### DATA IN THIS EXERCISE
-- Opening Marker --

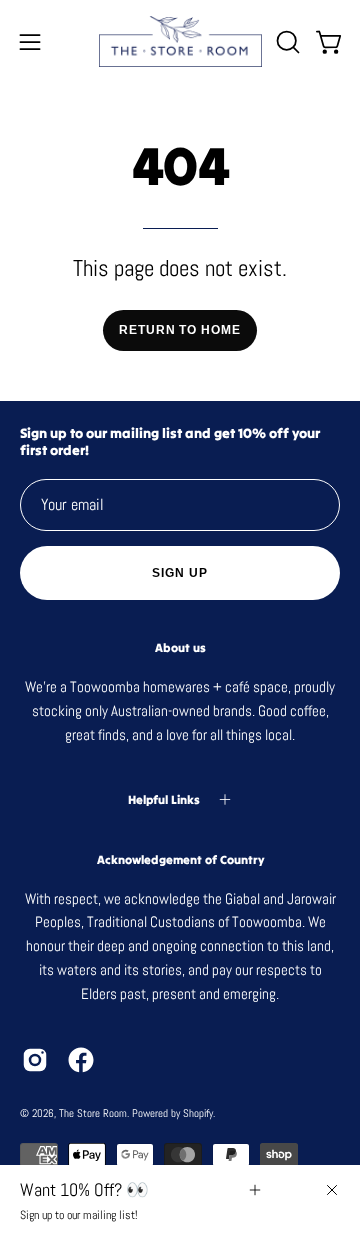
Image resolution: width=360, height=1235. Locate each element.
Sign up (179, 573)
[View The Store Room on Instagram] (35, 1060)
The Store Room (93, 1113)
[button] (286, 42)
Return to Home (180, 330)
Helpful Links (164, 799)
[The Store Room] (180, 41)
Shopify (198, 1113)
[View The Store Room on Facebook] (81, 1060)
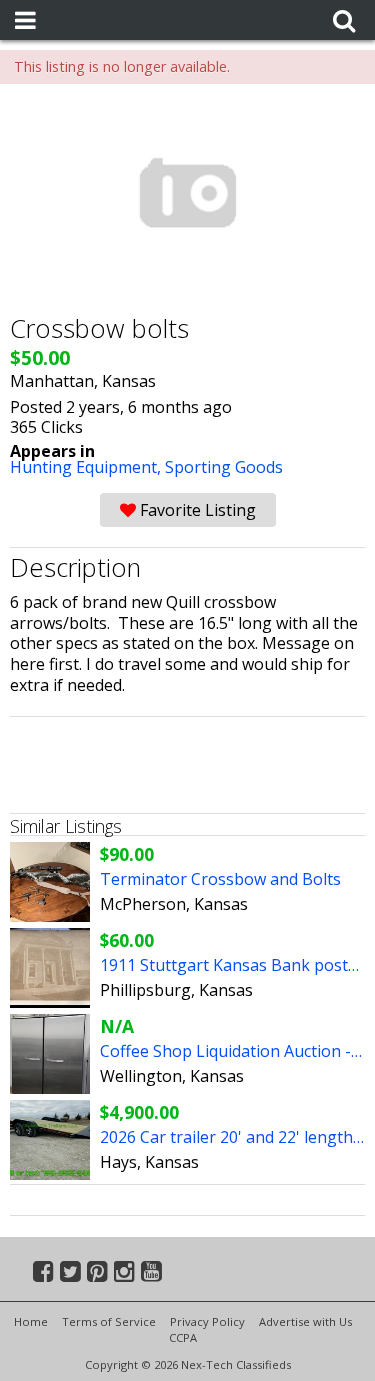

-- Closing Marker --

### AIM OF THE EXERCISE
Return the lines containing "Room", taking each one from the listing.

### SOLUTION TO THE PROBLEM
[View The Store Room on Instagram] (35, 1060)
The Store Room (93, 1113)
[The Store Room] (180, 41)
[View The Store Room on Facebook] (81, 1060)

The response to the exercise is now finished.